Den Vorschlag, bestimmte Räume vormittags als Klassenzimmer und nachmittags für die Ganztagsgruppen zu nutzen, sei aufgrund der unterschiedlichen Anforderungen an die räumliche Ausstattung nicht realisierbar. „Die Errichtung von Wanderklassen oder eine Umorganisation zum Fachraumprinzip wird auch für einen begrenzten Zeitraum seitens des ASG abgelehnt.“

Insgesamt blieben dann drei Alternativen, um die notwendigen Räume für die Ganztagsgruppe bereitzustellen. „Es besteht grundsätzlich die Möglichkeit, an einen Gebäudekamm des ASG Räume anzubauen.“ Aus baulich-gestalterischen Gründen müssten dann aber vier Räume errichtet werden – die Kosten lägen hier bei rund 1,8 Millionen Euro. Zweite Möglichkeit wäre es, Räume eines benachbarten Gebäudes des Klosters St. Alban anzumieten. Jedoch sei das Haus seit zwei Jahren ungenutzt und weise einen erheblichen Sanierungsbedarf auf. Des weiteren sei dies die „schulorganisatorisch aufwändigste Variante“ und für die Schulleitung des ASG ohnehin nur als Übergangslösung für maximal zwei Jahre denkbar.

Von der Verwaltung favorisiert sei die dritte Alternative: Die Errichtung eines Modulbaus mit zwei Zimmern auf dem Schulgelände. Rund 130000 Euro würde ein solcher Bau kosten, bis spätestens Jahresende könnte er schon stehen.
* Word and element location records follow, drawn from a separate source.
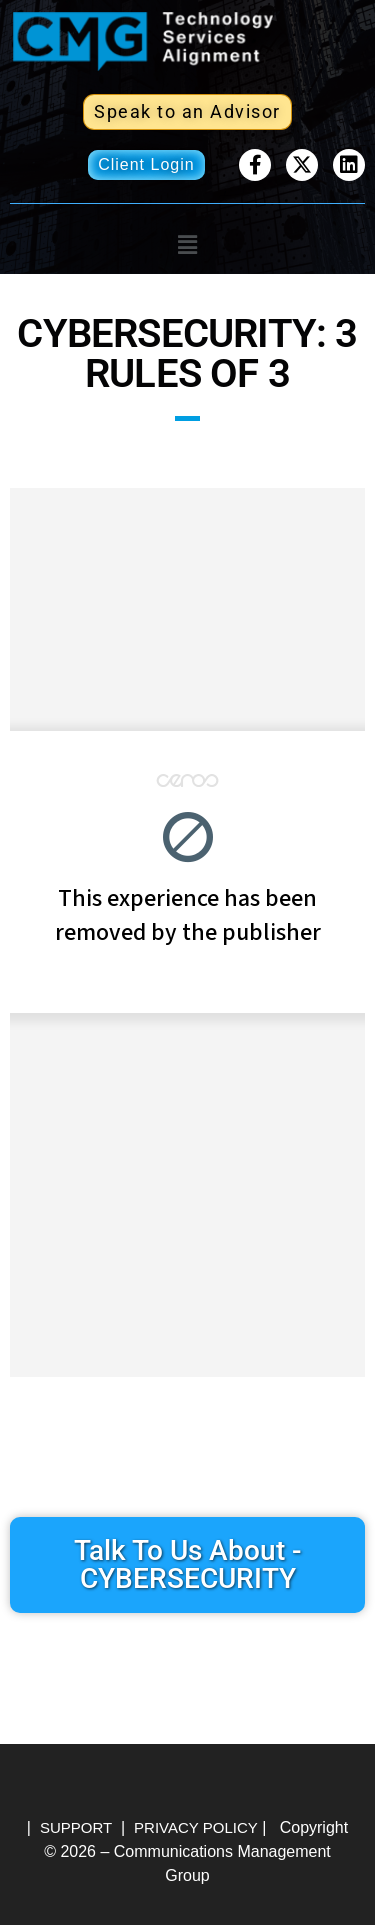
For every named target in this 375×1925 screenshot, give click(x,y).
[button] (187, 245)
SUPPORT (76, 1827)
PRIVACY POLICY (196, 1827)
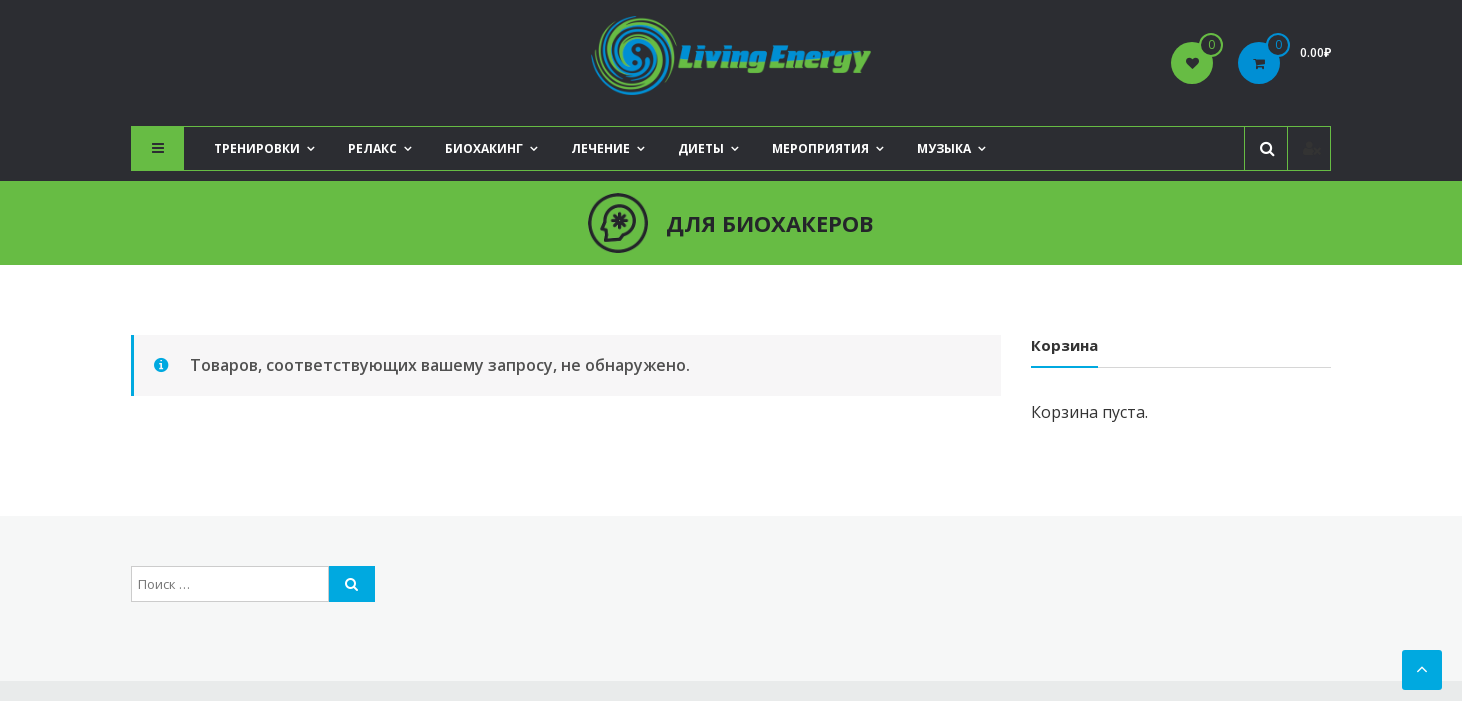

Die Kosten seien laut Naths wirtschaftlich vertretbar, zudem bestehe die Möglichkeit einer Förderung, wenn der Bau zehn Jahre lang steht. „Diese Lösung ist sowohl für eine längerfristige Nutzung, aber auch als Überbrückung bis zu einem möglichen Gebäudeanbau geeignet“, so Kim Naths.

Die Mitglieder des Kreisausschusses waren einverstanden, dass die Schule nun die notwendigen Schritte zur Errichtung von zwei Modulbauten zur Unterbringung des offenen Ganztagsangebots einleitet. Bis spätestens 10. Juni formuliert das Ammersee-Gymnasium den Antrag auf die Einführung der Ganztagsgruppe auf Basis dieser Alternative. Die Verwaltung veranlasst alle bau- und förderrechtlich notwendigen Schritte für die Maßnahme.